GDPR ASSESSMENT OF SUBCONTRACTING

The GDPR (General Data Protection Regulation) requires companies that outsource the processing of personal data to processors to ensure that they provide an adequate level of data protection. This means companies must assess their processors' compliance with the GDPR.

To assess subcontractor compliance, companies must:

• Identify subcontractors who process personal data on their behalf.
• Review existing subcontracting agreements to ensure they contain all mandatory clauses required by the GDPR.
• Request that subcontractors provide information about their personal data processing practices, such as security measures in place, privacy policies, data retention practices, etc.
• Verify that subcontractors have implemented appropriate technical and organizational measures to protect personal data processed on behalf of the company.
• Verify that subcontractors are able to respond to requests to exercise data subjects' rights, such as the right of access, rectification, deletion and opposition.
• Regularly assess subcontractor compliance and conduct on-site audits if necessary.
• Maintain data processing records that include information on sub-processors and their compliance.
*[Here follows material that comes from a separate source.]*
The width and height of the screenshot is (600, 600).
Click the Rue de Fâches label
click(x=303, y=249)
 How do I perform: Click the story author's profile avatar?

In short, it is essential for companies to ensure that their subcontractors comply with the GDPR in order to avoid personal data protection breaches and maintain the trust of their customers.

The profiles of the company's subcontractors for the processing of personal data may vary depending on the company's activities and data processing needs. Here are some examples of common subcontractor profiles:

• IT service providers that manage the company's IT systems, including data centers, cloud providers, network managers, backup service providers, technical support service providers, etc. In short, all the partners who have access in one way or another to your company's personal data... It can quickly become a lot of people.
• Marketing service providers who manage online marketing campaigns, including advertising agencies, digital marketing agencies, ad targeting solution providers, email marketing service providers, social media managers, etc.
• Payment service providers that handle the company's financial transactions, including banks, online payment service providers, mobile payment solution providers, etc.
• HR service providers that manage employees' personal data, including payroll service providers, accounting firms, payroll management solution providers, recruitment firms, training organizations that you commission to develop the skills of your employees, but also those to whom you entrust annual interviews, audits and skills assessments, benefits management service providers, etc.
• Customer data processing service providers who handle the personal data of the company's customers, including call centers, survey management service providers, sales data processing service providers, such as delivery companies, etc.

It is important for the company to identify all subcontractors who process personal data on its behalf and to ensure that they guarantee an adequate level of data protection, as required by the GDPR.